Jörg Pilawa: “Taking Winnetou out of the rule would be nonsense”

The debate about cultural appropriation does not stop at Winnetou either: After the Ravensburger publishing house decided to remove two books about the Apache chief from the program, a heated argument broke out in Germany. Now Jörg Pilawa has also spoken out: “To take Winnetou out of the rule would be complete nonsense. You have to bring out commented editions today, where you just explain and tell what’s going on,” said the moderator on Wednesday (August 24) on Sat.1 breakfast television.

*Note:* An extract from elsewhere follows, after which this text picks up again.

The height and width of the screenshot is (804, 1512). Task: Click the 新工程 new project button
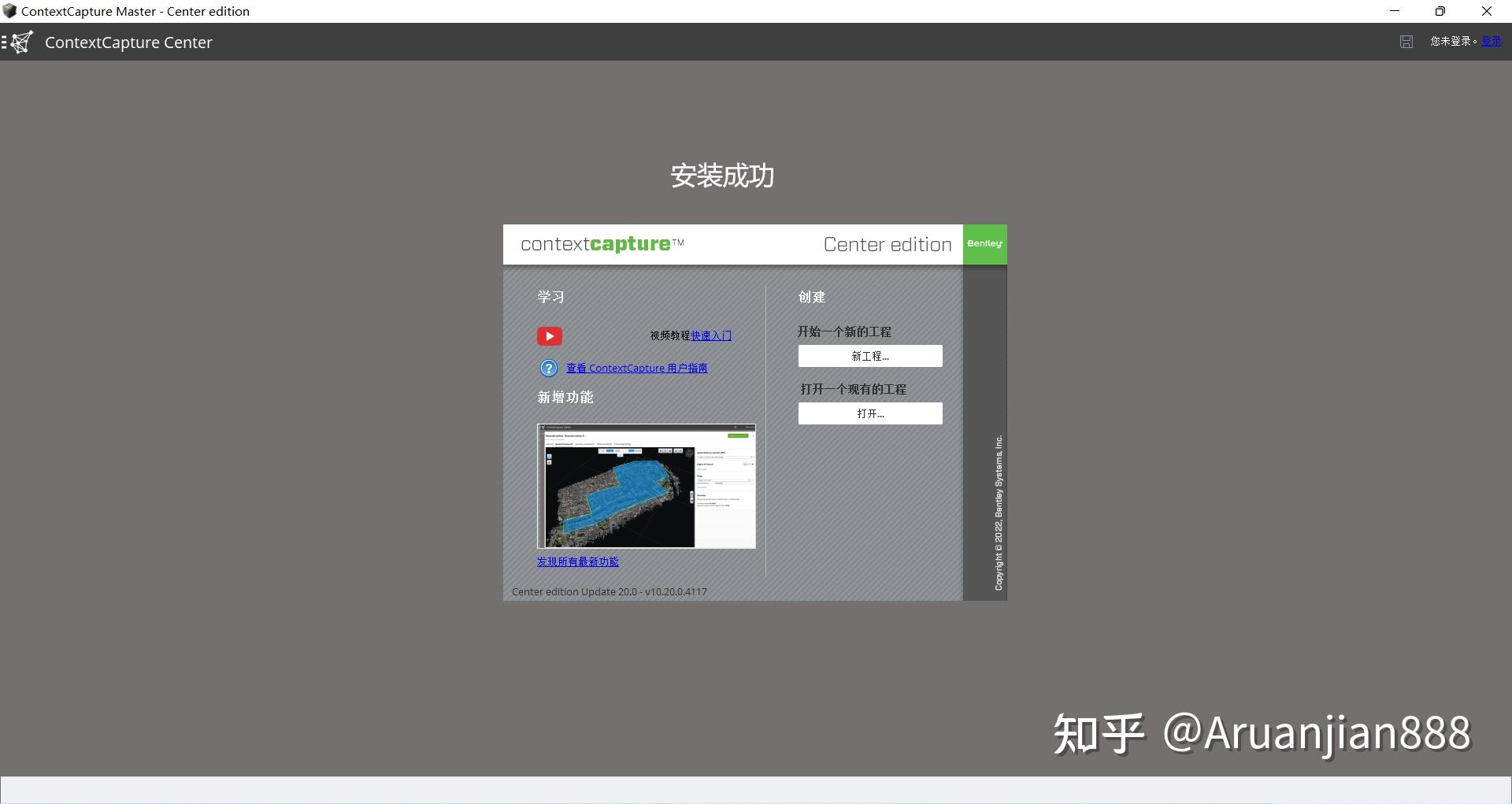(869, 356)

Pilawa demands selectivity – and commented editions

He continued: “Otherwise you would have to ask Ravensburger: ‘What drives the publisher to release a book like this in 2022 and not to ask themselves whether it might be funny?’ But then to react reflexively when there is a bit of protest and take it out again…” In addition, the Hamburgian demanded selectivity in the debate: There is a difference whether in 2022 a book comes on the market “in which Indians are still spoken of “ – or whether Karl May Winnetou wrote in 1893.

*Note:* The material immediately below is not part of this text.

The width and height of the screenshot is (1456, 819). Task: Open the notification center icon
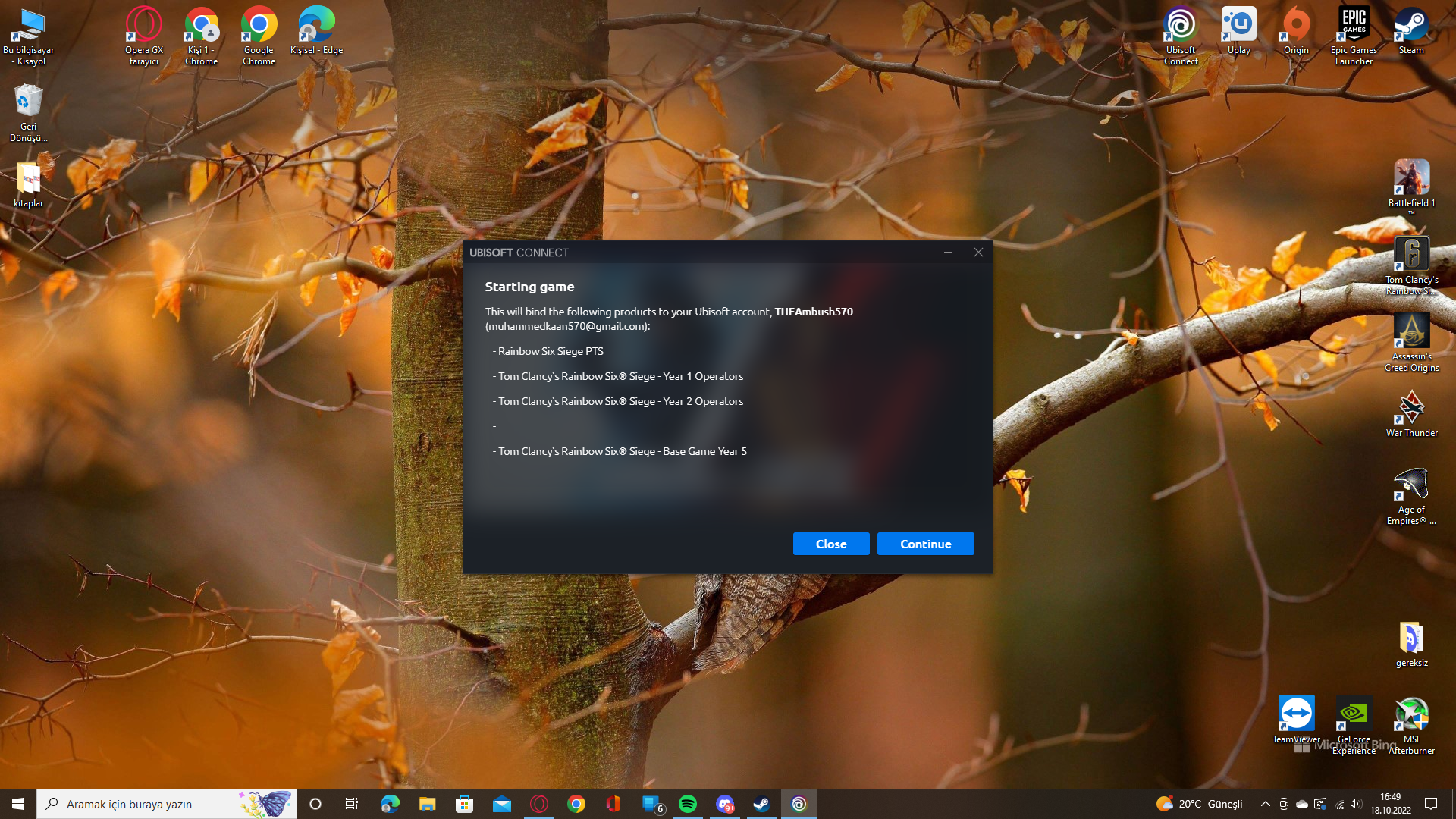1431,804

In his opinion, the Ravensburger books could have been “left in the offer with comments”. “Just taking the book out like that doesn’t do the First Nations and America any good because we don’t discuss it any further. But we have to discuss the topic and that’s only possible if we have these books,” says the 59-year-old.

parting spirits

For the Karl May expert Andreas Brenne, the books based on the children’s film “The Young Chief Winnetou” are harmless: “I don’t think it’s right to take such a book out of circulation just because of a shitstorm,” said the art education professor “New Osnabrück newspaper”. It is already made clear in a preliminary remark that the book is to be understood as a fictional story and not as an appropriate representation of the life of indigenous peoples.

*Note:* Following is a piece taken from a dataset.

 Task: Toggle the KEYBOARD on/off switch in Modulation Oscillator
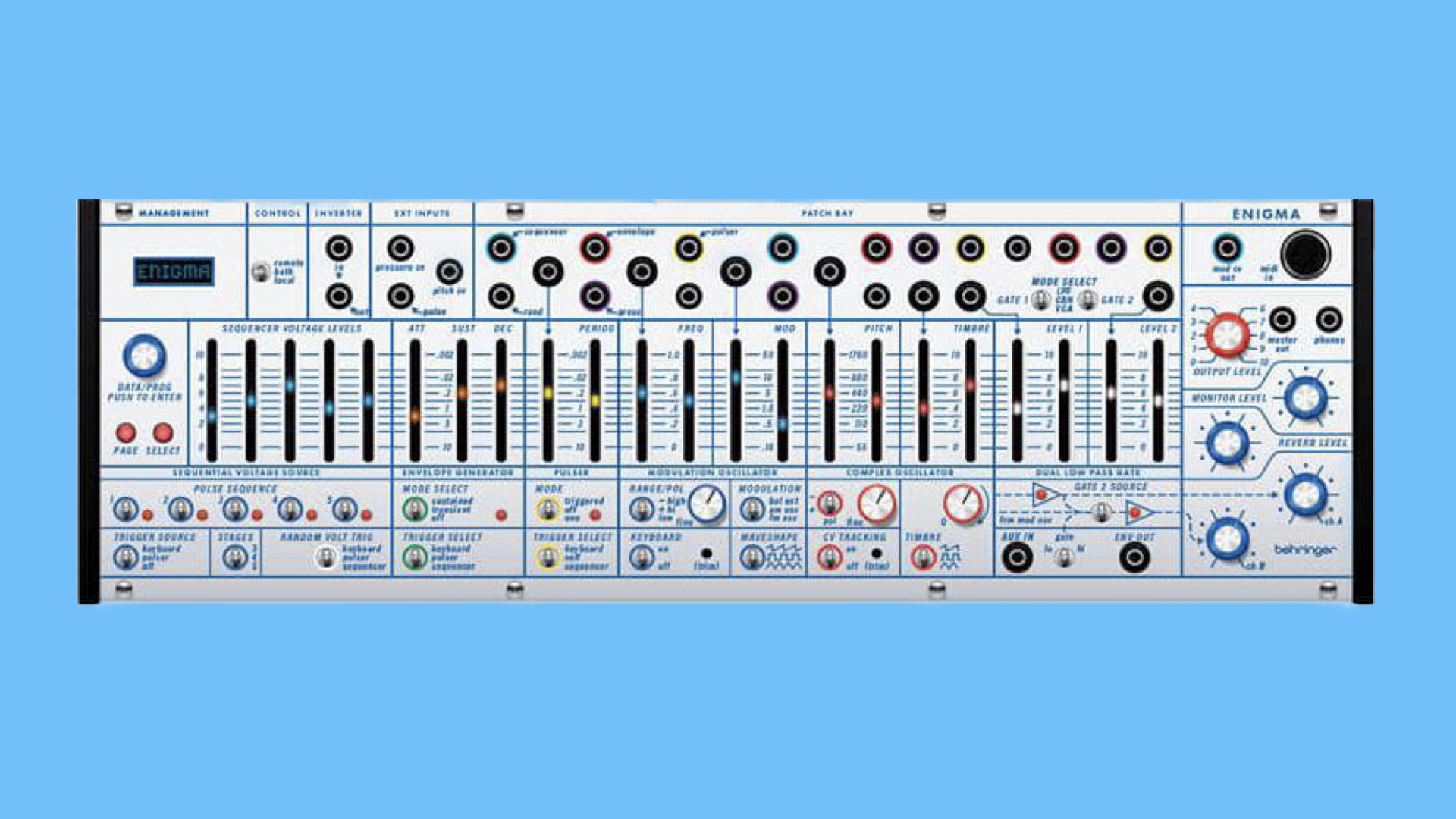642,556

In doing so, he took up a core argument of the critics of the Winnetou story. They claim that the stories romanticize the lives of indigenous people: white people use a culture that is not their own. This is particularly problematic when members of the majority society commercialize individual elements of the culture of a minority and take them out of context. The Ravensburger publishing house also stated in the course of the sales stop that they did not want to “repeat and spread trivializing clichés.”